Question

Write -3+4i in the form r(cosx+isinx)

Answer 1

`-3+4i` is a complex number that satisfies


`\begin{cases}r\cos x=-3\\[1ex]r\sin x=4\\[1ex]r=√((-3)^2+4^2)\end{cases}`

The last equation immediately tells you that
`r=5`.

So you have


`\begin{cases}\cos x=-\frac35\\[1ex]\sin x=\frac45\end{cases}`

Dividing the second equation by the first, you end up with


`(\sin x)/(\cos x)=\tan x=(\frac45)/(-\frac35)=-\frac43`

Because the argument's cosine is negative and its sine is positive, you know that
`\frac\pi2<x<\pi`. This is important to know because it's only the case that
`y=\tan x\implies \arctan y=x` whenever
`-\frac\pi2<x<\frac\pi2`. The inverse doesn't exist otherwise.

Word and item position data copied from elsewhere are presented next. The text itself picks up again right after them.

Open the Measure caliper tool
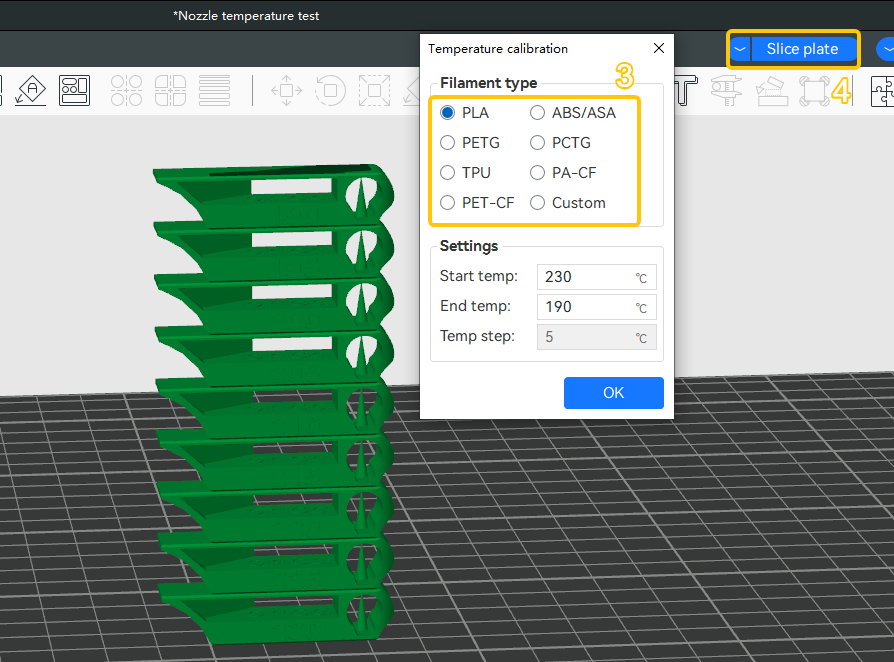This screenshot has width=894, height=662. coord(726,90)
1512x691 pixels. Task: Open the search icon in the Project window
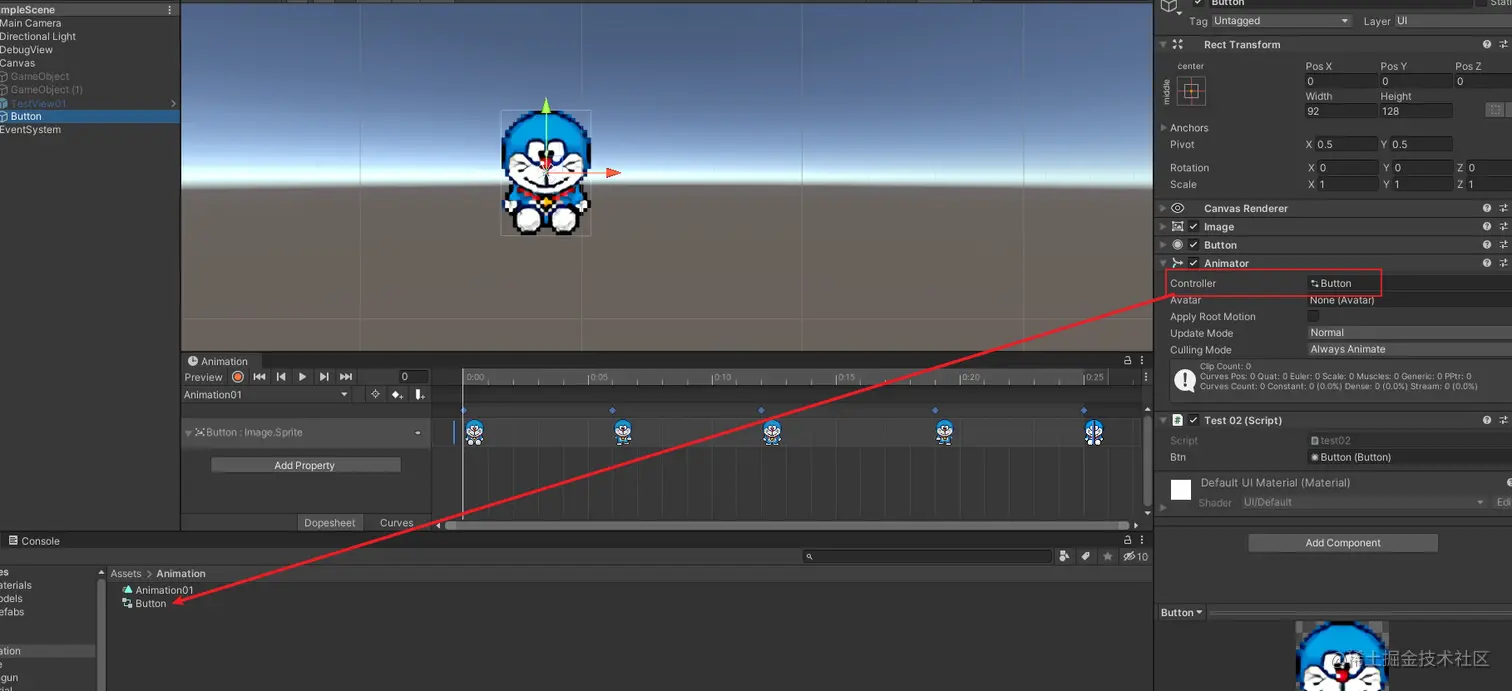[x=810, y=556]
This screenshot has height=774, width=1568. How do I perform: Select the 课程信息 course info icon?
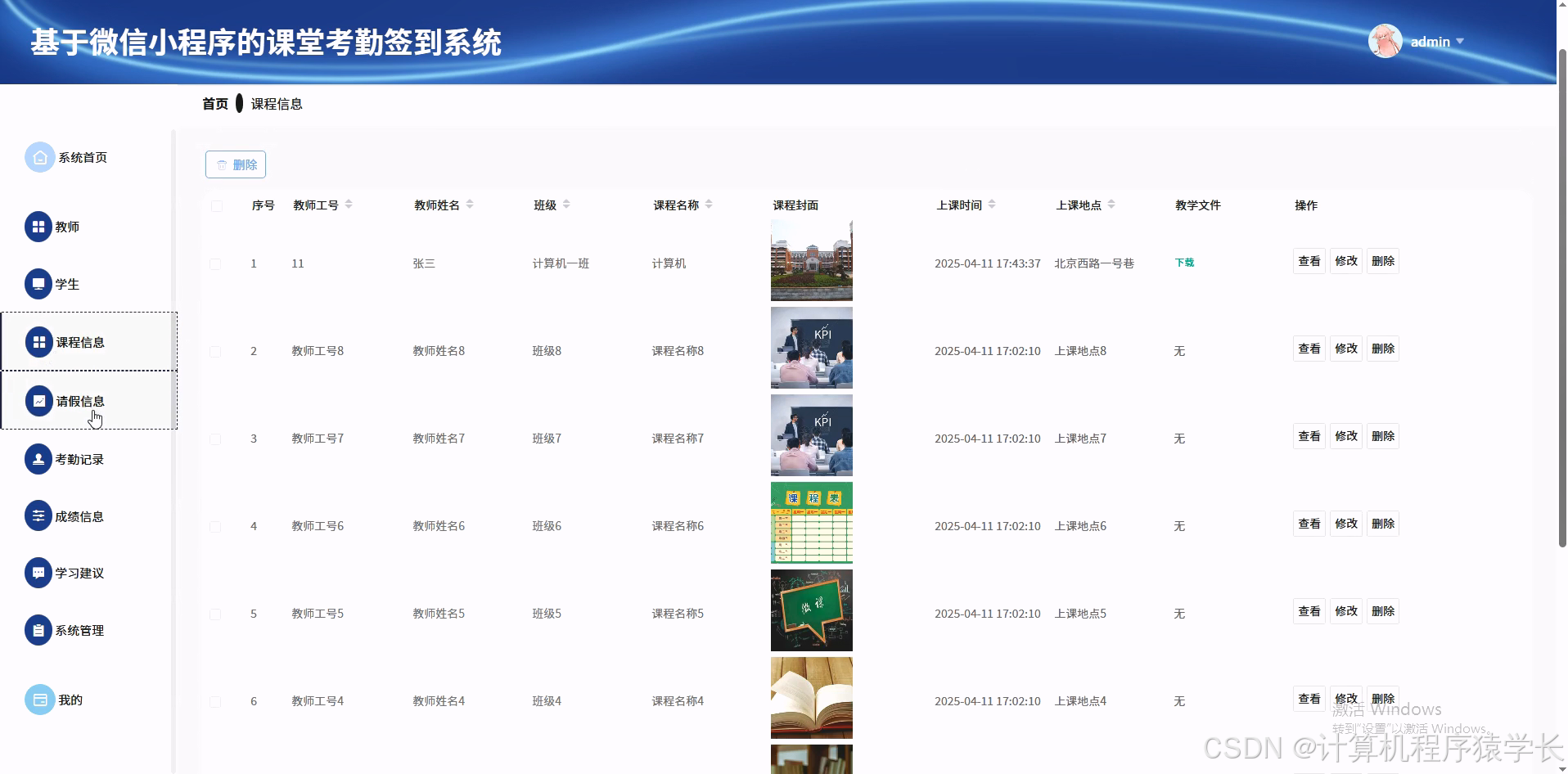[x=38, y=342]
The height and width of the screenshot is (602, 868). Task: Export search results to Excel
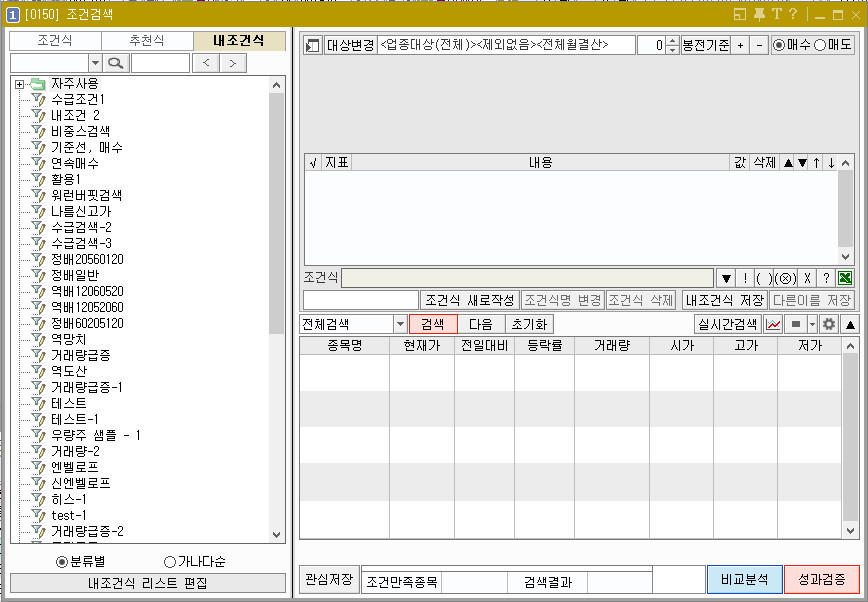pos(845,278)
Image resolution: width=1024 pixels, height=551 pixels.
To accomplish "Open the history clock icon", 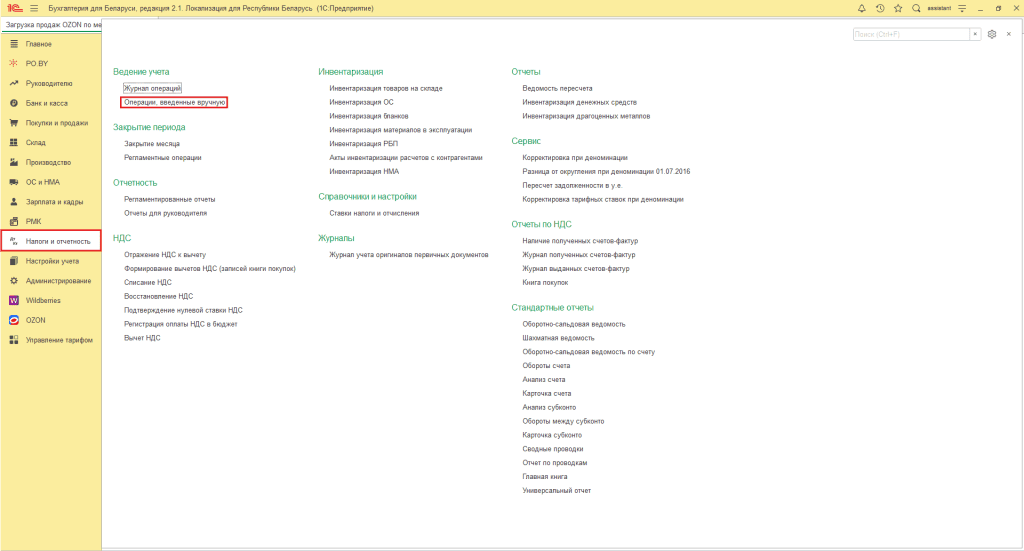I will point(880,8).
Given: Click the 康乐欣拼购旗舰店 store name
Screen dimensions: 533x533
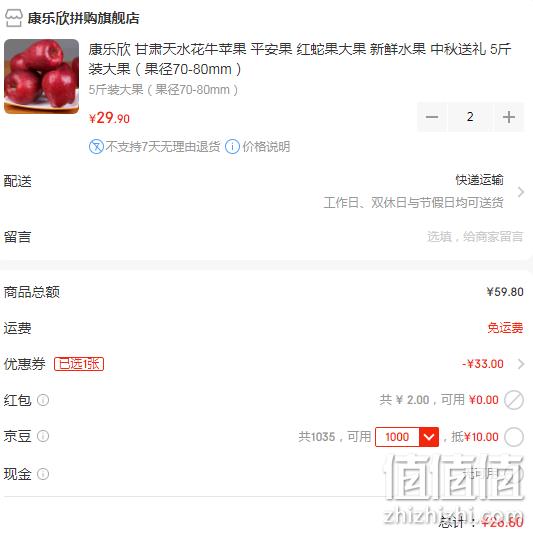Looking at the screenshot, I should point(83,18).
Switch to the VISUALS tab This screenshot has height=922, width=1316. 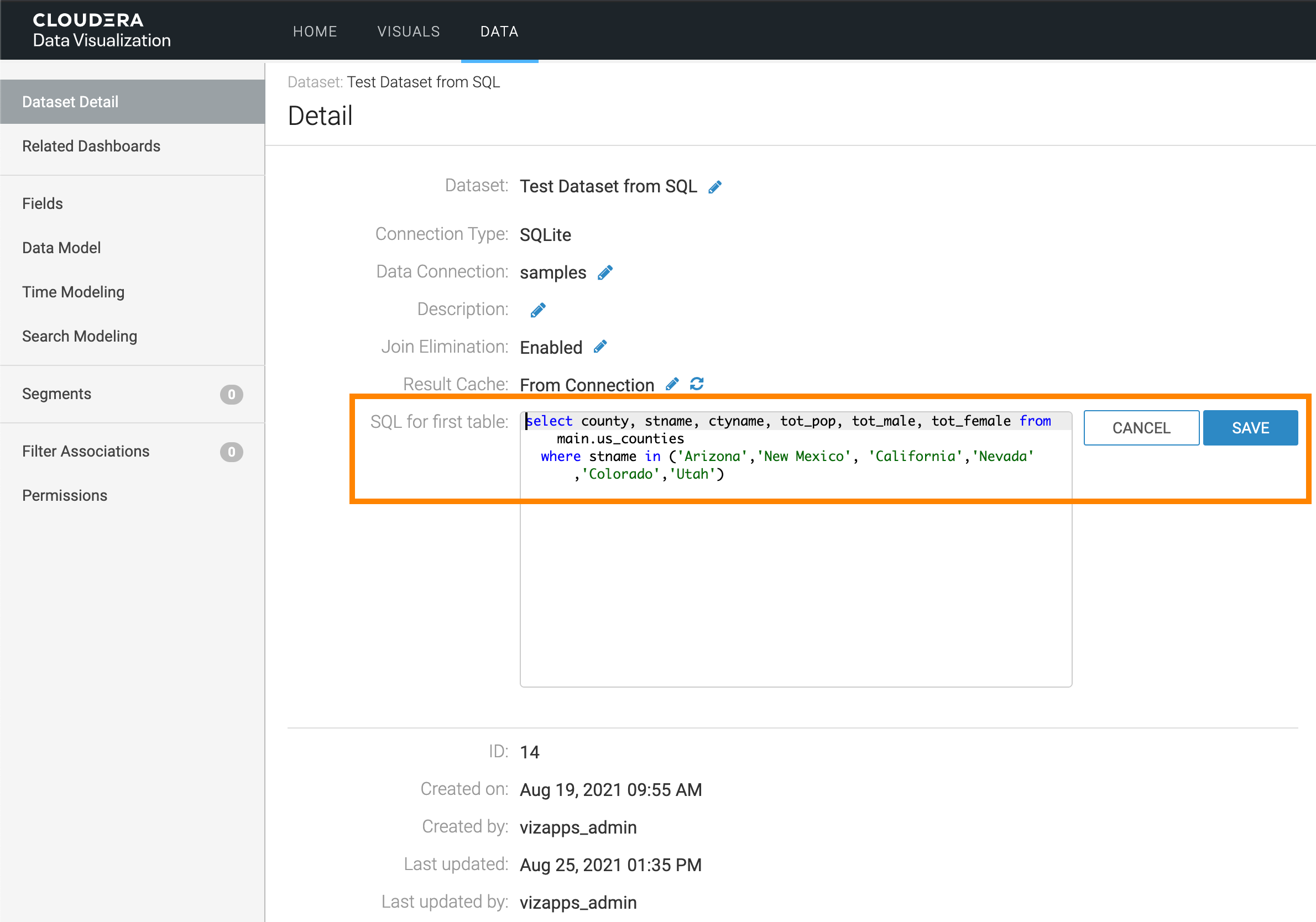pyautogui.click(x=408, y=32)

However, you can restrict the domain of the tangent function so that an inverse can be defined. By shifting the argument of tangent by
`\pi`, we have


`\tan(x-\pi)=y\implies x=\pi+\arctan y`

All this to say


`\tan x=-\frac43\implies x=\pi+\arctan\left(-\frac43\right)\approx2.2143\text{ rad}\approx126.9^\circ`

So,
`-3+4i=5(\cos126.9^\circ+i\sin126.9^\circ)`.